Table 2 Solubility of fenofibrate in different solvents (n=3)
Although using micronized drug powder can improve layering efficiency, as previously mentioned, drug powders in the micrometer size range usually have poor flowability. Therefore, addition of glidant into micronized drug powders is usually necessary. The angle of repose of micronized drug powder was 47.1°±0.4°, indicating poor flowability. After it was mixed with 2% and 4% Aerosil® 200, the angle of repose decreased to 40.3°±0.3° and 37.7°±1.3°, respectively. Agglomeration was not observed when using 4% Aerosil® 200, but was noted twice during the powder laying process when using only 2% Aerosil® 200. In addition to its glidant effect, Aerosil® 200 can also be used as an anticaking agent to prevent powders from clumping during storage. Therefore, 4% Aerosil® 200 was used. The powder laying process was stable and reproducible, producing homogeneous products with a layering efficiency of 90%, drug loading of 70%, and bulk density of 0.6 g/mL. The prepared drug-loaded cores were spherical, and the drug layer was found to be loose relative to the core as observed by SEM (Figure 2).
Effect of pellet coating film system
The in vitro release of fenofibrate from the uncoated pellets was very fast, similar to that of the immediate-release preparation Lipanthyl® (Figure 3). Coating the pellets with a film was therefore necessary to modify the release of fenofibrate. In this study, four different types of film systems were investigated, including: 1) Eudragit® RS PO/E100, 2) Eudragit® RS PO/RL PO, 3) Eudragit® NE30D/HPMC, and 4) EC/HPMC. In addition, Lipilfen®, the only marketed fenofibrate modified-release product, was used as a positive control. When Eudragit® NE30D was used as the coating film, the fenofibrate formulation exhibited an inappropriate “too slow to release completely” profile (Figure 4, R4). In the late phase, the cumulative amount of the formulation released was far less than for Lipilfen® (7 hours: 61.9% vs 90.4%), indicating poor bioavailability even though delayed or sustained drug release was achieved. By comparison, formulations prepared using the other three coating film systems showed better release profiles (Figure 4, R1, R2, and R3). The F2 factors of the R1 and R2 formulations compared with Lipilfen® were 72 and 62, respectively, higher than that of R3 (F2 factor 57), indicating that the release of R1 and R2 was more similar to Lipilfen®. These two formulations were therefore selected for the subsequent in vivo pharmacokinetic studies. The effects of coating weight and the weight ratio of the polymers in the coating film systems on the release of R1 and R2 were investigated.

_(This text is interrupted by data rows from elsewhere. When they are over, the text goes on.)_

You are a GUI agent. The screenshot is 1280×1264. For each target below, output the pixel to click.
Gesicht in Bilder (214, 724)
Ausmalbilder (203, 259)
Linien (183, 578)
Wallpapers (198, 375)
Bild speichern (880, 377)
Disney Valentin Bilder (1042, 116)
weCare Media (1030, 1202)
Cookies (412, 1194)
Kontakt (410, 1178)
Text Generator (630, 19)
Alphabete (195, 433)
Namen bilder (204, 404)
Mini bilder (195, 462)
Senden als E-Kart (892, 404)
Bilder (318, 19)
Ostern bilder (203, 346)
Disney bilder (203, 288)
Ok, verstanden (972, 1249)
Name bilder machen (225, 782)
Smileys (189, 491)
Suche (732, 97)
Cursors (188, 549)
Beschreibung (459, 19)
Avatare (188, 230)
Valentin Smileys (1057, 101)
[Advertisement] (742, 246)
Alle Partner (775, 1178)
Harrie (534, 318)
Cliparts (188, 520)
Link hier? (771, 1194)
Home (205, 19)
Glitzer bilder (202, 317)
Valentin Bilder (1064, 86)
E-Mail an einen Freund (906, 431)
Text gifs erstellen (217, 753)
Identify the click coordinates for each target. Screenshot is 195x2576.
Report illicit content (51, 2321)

As shown in Figure 5, the release rate of fenofibrate increased with decreasing coating weight and increasing ratio of the water-insoluble component.
Figure 3 In vitro release of two immediate-release preparations (n=3).

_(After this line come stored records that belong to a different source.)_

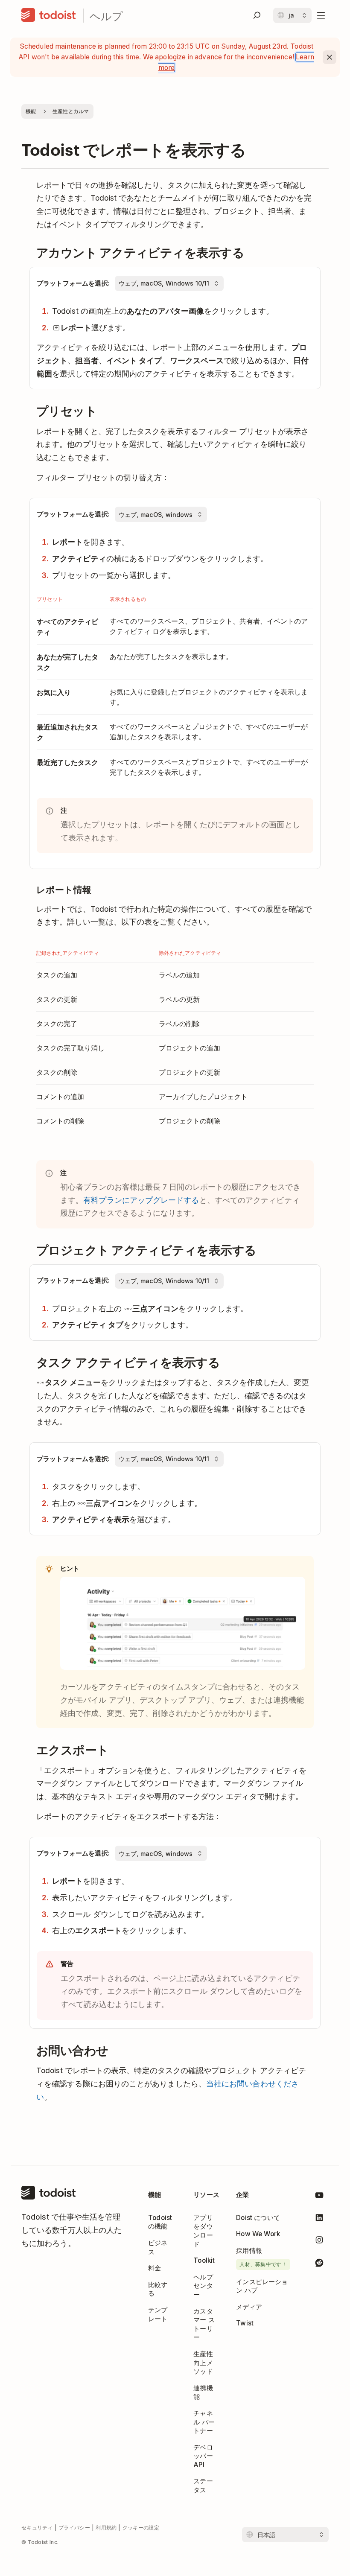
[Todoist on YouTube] (319, 2196)
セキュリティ (37, 2527)
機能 (31, 111)
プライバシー (74, 2527)
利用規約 (106, 2527)
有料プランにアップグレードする (141, 1200)
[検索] (257, 15)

Figure 4 In vitro release of fenofibrate pellets with four different film coating systems and Lipilfen® (n=3 or 12).
Dissolution of fenofibrate pellets
Fenofibrate is a poorly water-soluble drug. To increase the solubility of fenofibrate in the media, the effect of different solubilizers was investigated. As shown in Table 2, compared with Tween 80, addition of SLS in the media resulted in higher fenofibrate solubility. In this study, 1,000 mL of 0.1 mol/L SLS was used as the dissolution media, and these sink conditions for dissolution of the fenofibrate pellet were also applied to Lipilfen®, the commercial sustained preparation of fenofibrate.

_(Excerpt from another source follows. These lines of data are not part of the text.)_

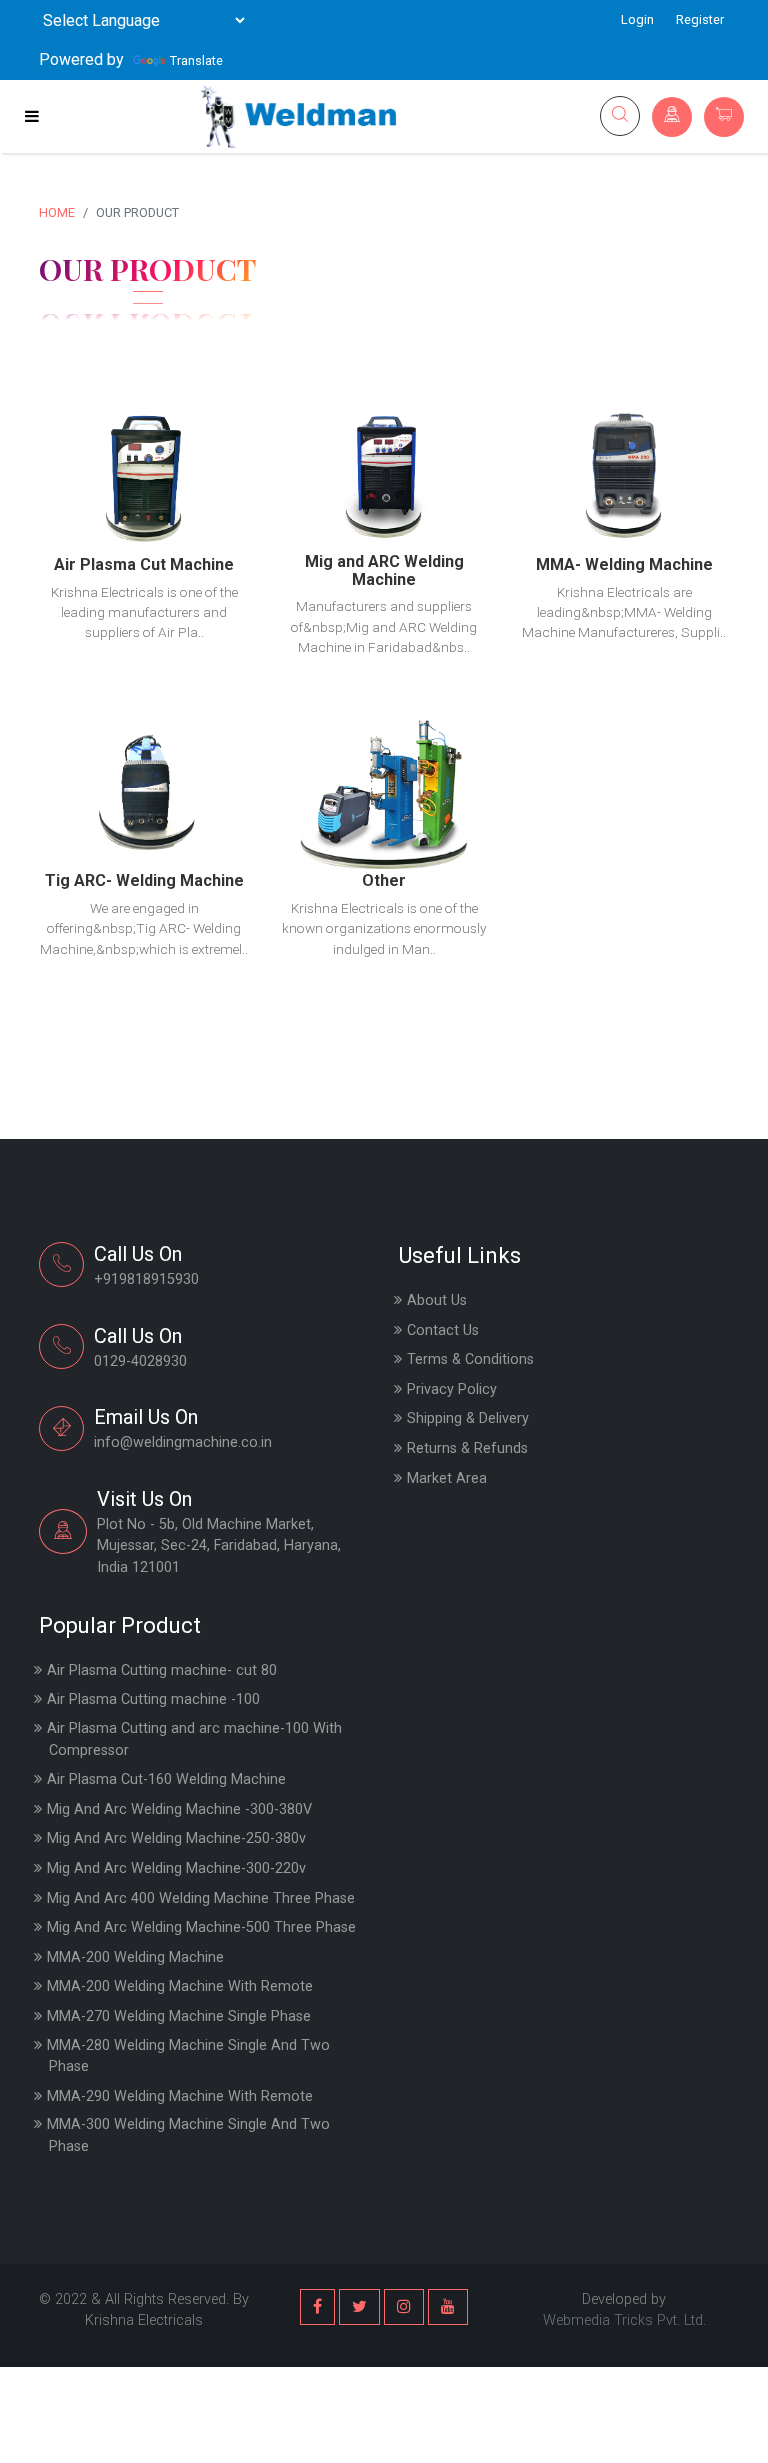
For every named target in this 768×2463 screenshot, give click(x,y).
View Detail (144, 441)
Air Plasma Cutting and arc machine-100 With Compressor (194, 1739)
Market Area (447, 1478)
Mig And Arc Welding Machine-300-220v (176, 1868)
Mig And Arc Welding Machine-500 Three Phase (201, 1927)
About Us (437, 1300)
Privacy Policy (452, 1389)
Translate (196, 60)
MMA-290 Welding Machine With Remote (180, 2096)
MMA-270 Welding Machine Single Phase (179, 2016)
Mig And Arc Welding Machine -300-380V (179, 1809)
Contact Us (443, 1330)
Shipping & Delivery (468, 1418)
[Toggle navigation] (32, 116)
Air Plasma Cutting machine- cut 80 (162, 1670)
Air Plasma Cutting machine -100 (153, 1699)
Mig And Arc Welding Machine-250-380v (176, 1838)
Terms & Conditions (470, 1359)
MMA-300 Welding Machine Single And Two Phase (188, 2135)
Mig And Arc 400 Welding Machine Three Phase (201, 1898)
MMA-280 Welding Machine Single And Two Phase (188, 2056)
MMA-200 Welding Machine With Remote (180, 1986)
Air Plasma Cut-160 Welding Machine (166, 1779)
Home (57, 212)
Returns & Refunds (467, 1448)
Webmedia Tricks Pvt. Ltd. (624, 2320)
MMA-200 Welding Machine (135, 1957)
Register (700, 19)
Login (637, 19)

Pharmacokinetic study of fenofibrate pellets in beagle dogs
Fenofibrate is in fact a prodrug that is rapidly metabolized after absorption, mainly to its active metabolite, fenofibric acid. It has been reported that almost no unchanged fenofibrate can be detected in blood plasma after administration of an oral dose.25,26 Therefore, the pharmacokinetic study of fenofibrate focused on the plasma concentration–time profiles of fenofibric acid.
Under the chromatographic conditions described previously, optimized separation and detection conditions were achieved in plasma26 and method validation was performed.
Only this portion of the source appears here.